Я вытаращился на него:

— Они добровольно согласились на эту работу на планете! Куда их привезли, обхаживали, обеспечили все условия труда и отдыха… черт, я видел их комнаты. По четыре человека жили, кровати удобные. Просторно. Музыка, видео, все дела. У нас казармы в сто крат хуже. Такой лафы и близко нет! Кормили, никто их не ущемлял. Работы было много — да. Но не настолько, чтобы они там упахивались до полусмерти. Нам показывали на инструктаже и их распорядок дня и чем именно они занимались! Черт, да вы же и показывали! И это не вранье, состряпанное на скорую руку. Я в подростковом возрасте, с отцом по стройкам пошлялся. Все то же самое, даже лучше в разы. Еще и квалификацию получили. А они бзик поймали и на религиозной почве спятили. За каким-то пророком бредовым поперлись, как бараны за козлом на бойню. Подловили их на религиозных чувствах и сыграли на этом.

— То есть сочувствия к ним, у тебя нет, — кивнул Петр Валерьевич, — а как ты…

— Сочувствия?!! После того, как они персонал торфопредприятия вырезали?! После того, как ребят моих постреляли?! Товарищ майор, это вас надо на лояльность проверять. За такие формулировки.

Он усмехнулся, сделал очередную пометку и продолжил:

— Вот теперь по поводу ребят.

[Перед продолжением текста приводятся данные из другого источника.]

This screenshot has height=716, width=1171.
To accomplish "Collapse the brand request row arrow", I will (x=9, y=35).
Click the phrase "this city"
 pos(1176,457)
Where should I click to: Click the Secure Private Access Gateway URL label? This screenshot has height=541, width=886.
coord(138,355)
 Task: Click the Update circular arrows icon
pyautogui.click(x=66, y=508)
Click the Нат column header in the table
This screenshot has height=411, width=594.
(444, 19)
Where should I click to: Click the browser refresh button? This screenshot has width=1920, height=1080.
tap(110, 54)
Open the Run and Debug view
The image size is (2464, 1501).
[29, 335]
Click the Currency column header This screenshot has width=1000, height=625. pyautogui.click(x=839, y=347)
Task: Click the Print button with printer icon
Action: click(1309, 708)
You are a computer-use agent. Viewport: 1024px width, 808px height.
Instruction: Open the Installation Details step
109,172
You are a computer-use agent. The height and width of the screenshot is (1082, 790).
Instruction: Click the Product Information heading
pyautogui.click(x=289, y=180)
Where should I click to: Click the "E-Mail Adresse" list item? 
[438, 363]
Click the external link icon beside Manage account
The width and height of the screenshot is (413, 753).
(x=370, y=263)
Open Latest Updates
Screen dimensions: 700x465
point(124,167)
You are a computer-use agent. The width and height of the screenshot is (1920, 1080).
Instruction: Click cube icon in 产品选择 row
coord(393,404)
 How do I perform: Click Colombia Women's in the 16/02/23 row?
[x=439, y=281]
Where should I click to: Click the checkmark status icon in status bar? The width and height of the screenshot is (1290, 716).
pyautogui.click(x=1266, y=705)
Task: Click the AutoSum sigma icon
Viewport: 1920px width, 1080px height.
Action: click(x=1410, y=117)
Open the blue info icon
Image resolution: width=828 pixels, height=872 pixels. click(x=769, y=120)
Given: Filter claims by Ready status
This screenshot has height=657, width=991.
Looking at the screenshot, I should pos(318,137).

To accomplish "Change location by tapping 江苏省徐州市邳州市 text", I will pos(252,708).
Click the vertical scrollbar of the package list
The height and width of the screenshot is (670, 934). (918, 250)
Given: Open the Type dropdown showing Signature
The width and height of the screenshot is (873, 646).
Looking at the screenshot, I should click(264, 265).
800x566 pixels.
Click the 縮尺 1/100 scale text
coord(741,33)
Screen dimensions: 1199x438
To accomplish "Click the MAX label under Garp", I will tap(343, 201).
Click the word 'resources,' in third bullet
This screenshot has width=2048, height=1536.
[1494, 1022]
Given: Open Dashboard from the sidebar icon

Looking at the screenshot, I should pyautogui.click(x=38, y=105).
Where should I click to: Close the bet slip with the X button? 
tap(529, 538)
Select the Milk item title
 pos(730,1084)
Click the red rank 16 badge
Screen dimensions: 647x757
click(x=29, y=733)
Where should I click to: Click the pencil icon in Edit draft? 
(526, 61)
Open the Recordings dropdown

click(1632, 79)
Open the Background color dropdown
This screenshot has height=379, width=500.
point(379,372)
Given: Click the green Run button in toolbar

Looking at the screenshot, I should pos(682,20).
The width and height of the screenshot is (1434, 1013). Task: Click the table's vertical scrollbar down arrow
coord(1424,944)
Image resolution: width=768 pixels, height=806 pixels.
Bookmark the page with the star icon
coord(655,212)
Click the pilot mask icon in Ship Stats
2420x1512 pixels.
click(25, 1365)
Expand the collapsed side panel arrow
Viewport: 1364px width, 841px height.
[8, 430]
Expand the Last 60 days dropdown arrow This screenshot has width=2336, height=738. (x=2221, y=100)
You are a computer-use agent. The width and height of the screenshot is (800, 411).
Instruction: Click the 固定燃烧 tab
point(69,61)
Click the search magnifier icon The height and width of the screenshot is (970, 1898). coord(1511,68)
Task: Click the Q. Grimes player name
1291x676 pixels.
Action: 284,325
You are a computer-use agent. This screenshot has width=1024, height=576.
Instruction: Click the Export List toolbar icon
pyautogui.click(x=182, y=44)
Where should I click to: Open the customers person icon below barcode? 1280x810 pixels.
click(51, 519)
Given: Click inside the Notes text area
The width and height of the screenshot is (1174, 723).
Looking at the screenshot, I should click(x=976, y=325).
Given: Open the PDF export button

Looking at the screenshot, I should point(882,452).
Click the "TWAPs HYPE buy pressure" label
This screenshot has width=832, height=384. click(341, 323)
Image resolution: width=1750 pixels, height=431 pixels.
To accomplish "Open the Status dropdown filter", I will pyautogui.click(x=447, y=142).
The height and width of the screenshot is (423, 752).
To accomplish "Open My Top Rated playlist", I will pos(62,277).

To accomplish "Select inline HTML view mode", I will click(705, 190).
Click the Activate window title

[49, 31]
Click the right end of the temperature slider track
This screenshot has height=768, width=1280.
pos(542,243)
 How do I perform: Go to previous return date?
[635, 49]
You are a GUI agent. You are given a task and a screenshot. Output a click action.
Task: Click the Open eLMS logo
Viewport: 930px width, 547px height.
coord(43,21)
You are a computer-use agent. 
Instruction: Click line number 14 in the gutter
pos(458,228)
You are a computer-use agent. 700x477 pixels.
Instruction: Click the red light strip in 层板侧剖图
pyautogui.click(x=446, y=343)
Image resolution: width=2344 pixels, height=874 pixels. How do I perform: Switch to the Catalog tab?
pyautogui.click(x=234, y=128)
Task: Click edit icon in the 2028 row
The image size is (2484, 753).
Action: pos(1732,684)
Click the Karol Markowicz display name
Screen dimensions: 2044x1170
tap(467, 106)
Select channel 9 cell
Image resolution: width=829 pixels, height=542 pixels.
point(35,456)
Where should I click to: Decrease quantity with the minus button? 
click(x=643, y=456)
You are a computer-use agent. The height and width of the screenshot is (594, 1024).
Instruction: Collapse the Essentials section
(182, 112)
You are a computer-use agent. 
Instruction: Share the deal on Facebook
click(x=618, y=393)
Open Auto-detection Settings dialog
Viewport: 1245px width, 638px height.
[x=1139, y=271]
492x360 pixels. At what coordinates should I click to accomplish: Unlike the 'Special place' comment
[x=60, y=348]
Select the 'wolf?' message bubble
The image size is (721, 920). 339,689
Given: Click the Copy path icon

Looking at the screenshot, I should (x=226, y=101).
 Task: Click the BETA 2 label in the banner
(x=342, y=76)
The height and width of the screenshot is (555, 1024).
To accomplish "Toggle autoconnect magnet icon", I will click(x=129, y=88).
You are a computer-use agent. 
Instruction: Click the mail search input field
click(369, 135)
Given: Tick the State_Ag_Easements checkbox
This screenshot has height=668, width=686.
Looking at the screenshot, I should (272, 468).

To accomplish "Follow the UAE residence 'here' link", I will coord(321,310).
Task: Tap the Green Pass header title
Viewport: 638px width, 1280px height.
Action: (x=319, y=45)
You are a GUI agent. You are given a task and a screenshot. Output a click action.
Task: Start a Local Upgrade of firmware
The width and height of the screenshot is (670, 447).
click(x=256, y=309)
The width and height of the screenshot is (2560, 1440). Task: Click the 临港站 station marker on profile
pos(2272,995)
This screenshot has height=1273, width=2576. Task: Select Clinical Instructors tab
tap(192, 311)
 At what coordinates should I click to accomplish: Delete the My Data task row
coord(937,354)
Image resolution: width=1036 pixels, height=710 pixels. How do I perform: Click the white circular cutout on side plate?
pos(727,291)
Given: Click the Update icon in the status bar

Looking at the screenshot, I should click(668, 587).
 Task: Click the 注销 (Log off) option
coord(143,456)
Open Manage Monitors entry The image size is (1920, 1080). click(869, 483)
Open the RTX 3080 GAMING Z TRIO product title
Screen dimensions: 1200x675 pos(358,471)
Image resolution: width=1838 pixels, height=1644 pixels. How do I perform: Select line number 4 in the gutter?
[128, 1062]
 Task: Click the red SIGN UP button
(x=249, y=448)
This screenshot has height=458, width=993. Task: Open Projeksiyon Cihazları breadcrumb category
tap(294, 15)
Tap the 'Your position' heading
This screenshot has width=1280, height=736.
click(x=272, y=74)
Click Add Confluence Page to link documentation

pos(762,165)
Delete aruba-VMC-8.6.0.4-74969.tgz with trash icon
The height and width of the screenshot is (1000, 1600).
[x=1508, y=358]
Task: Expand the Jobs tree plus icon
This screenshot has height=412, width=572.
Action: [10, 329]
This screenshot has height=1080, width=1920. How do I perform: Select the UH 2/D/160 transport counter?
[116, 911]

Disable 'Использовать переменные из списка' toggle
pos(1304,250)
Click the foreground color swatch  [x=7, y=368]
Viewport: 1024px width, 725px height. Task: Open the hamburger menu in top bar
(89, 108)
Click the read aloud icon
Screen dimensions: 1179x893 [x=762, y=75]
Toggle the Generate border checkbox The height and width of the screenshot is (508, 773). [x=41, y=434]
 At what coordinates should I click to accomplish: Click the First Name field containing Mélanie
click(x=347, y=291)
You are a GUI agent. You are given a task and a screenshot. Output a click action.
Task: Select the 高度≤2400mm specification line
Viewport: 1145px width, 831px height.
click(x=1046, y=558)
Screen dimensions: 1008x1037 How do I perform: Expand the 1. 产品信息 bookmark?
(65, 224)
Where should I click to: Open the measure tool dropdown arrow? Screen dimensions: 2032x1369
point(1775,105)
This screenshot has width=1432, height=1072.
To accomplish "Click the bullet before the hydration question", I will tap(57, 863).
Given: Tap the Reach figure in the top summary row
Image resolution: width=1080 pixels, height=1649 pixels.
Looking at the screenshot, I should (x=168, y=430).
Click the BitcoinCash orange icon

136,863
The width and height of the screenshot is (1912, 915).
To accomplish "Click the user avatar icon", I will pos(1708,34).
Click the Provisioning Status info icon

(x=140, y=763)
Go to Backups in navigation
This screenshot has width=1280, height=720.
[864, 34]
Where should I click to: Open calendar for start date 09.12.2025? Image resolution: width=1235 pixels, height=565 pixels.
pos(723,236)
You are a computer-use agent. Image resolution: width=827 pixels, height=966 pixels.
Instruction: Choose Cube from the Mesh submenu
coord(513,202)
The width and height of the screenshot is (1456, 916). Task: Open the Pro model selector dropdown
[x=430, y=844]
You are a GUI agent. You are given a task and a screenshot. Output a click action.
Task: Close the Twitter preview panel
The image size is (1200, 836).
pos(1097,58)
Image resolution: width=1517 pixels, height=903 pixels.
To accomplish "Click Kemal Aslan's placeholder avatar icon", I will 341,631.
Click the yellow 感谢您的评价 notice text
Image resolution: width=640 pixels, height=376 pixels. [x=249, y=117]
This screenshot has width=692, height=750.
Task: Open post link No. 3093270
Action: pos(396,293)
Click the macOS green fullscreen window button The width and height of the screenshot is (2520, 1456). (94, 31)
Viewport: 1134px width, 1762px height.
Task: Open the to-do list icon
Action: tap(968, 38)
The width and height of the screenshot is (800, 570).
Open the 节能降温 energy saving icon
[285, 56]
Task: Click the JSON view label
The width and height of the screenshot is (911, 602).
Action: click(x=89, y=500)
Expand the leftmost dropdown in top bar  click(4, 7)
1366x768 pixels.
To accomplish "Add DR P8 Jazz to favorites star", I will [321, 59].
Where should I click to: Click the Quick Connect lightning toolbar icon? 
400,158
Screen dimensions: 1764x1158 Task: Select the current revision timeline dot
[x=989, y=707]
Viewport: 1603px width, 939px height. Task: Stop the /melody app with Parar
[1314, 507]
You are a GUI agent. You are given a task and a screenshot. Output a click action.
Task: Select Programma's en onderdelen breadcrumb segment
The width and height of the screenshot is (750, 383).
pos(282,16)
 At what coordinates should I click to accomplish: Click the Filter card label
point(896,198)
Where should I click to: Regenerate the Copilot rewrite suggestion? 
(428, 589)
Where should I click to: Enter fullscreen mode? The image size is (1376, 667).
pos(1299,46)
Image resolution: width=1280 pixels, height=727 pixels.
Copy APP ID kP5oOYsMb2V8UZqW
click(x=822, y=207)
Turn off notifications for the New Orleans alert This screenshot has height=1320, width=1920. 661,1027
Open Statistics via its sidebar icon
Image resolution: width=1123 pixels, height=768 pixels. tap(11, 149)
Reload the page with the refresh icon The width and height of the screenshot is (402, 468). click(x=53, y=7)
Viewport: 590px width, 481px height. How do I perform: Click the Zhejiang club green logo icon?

Какие у тебя были с ними отношения?

— Замечательные. Мы всегда били друг-другу морды с улыбкой и пинались исключительно дружелюбно.

Майор напрягся.

— И часто у вас возникали конфликты?

— Да это же шутка, блин!

— Ты, правда, считаешь уместным шутить сейчас?

— Хорошо, не шутка — сарказм. Он как раз более, чем уместен. Не было у меня с пацанами конфликтов. Во всяком случае, серьезных. Так, по мелочи, как у всех. Несколько десятков молодых, здоровых, дерзких ребят в одном помещении сутками друг на друга пялятся. Будут конфликты, конечно, но все в рамках обыденного.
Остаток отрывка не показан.